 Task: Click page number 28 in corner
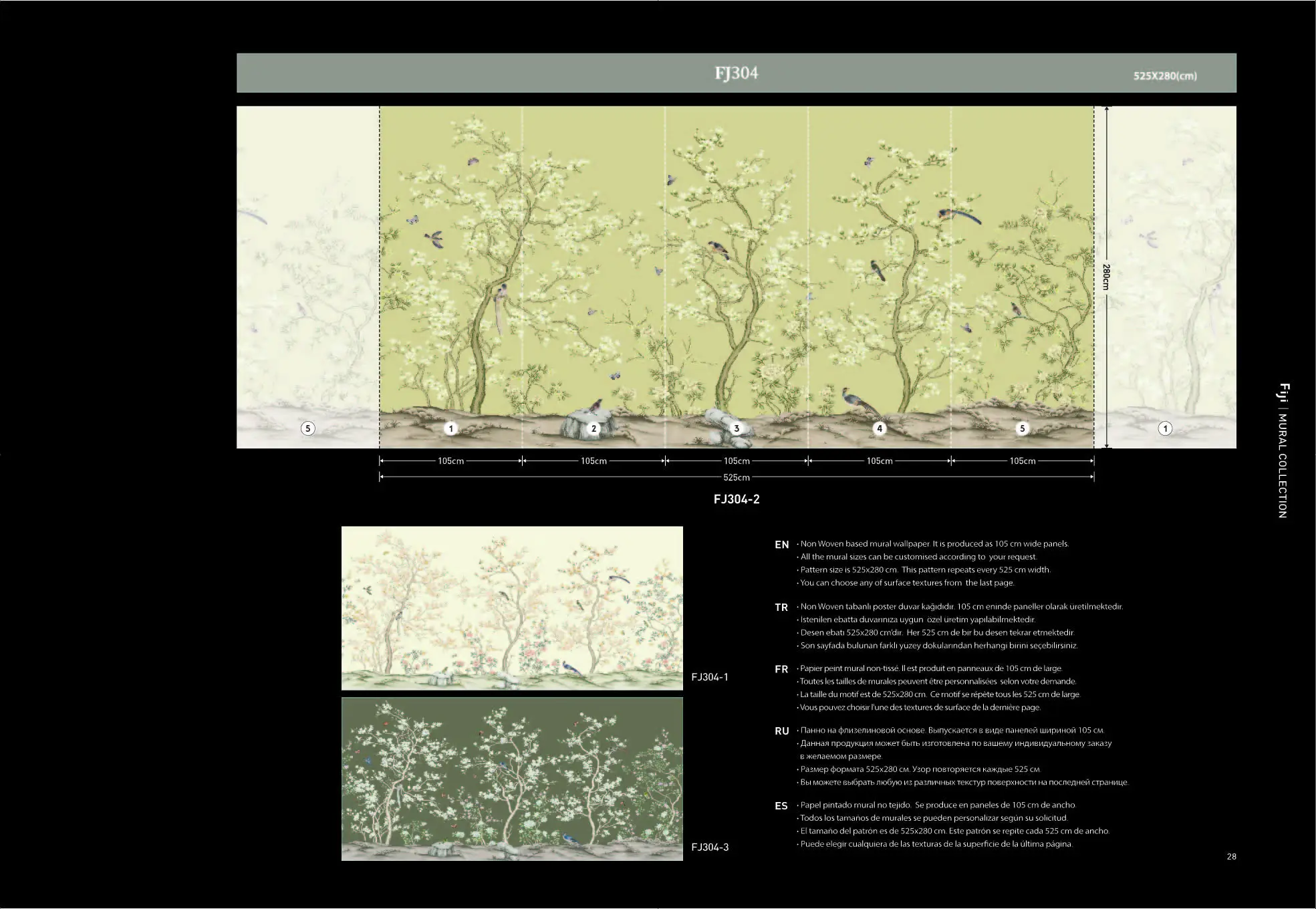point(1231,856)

==

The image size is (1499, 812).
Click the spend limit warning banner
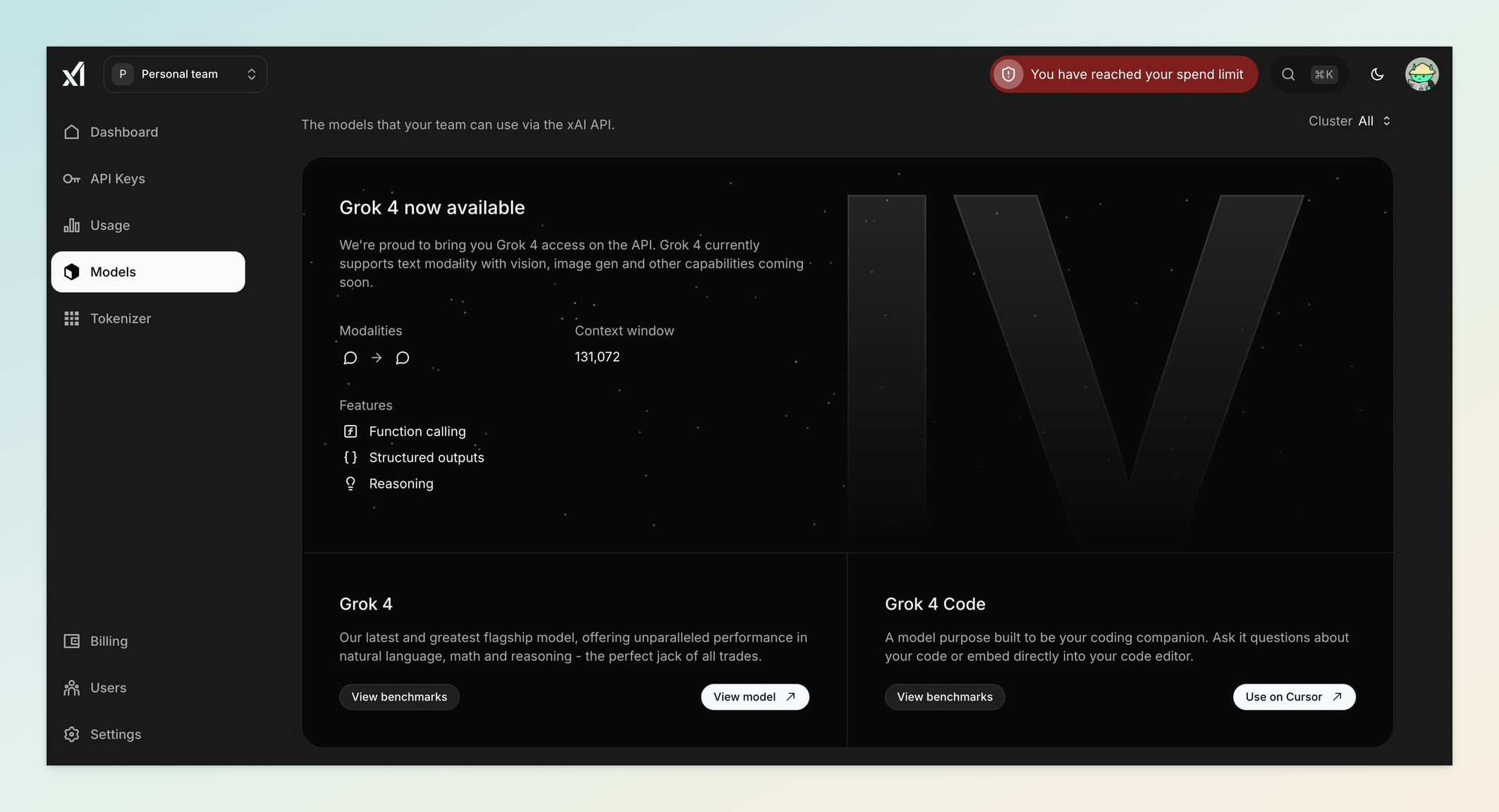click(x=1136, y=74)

* * *

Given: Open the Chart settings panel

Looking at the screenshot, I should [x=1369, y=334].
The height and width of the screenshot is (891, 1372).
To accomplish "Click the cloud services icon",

WORK TO COMPLETE
Copy range, inclusive: the line holding "The height and" to the line holding "the cloud services". Reproduce exactly those lines of the records above and no others.

SOLUTION
The height and width of the screenshot is (891, 1372).
To accomplish "Click the cloud services icon",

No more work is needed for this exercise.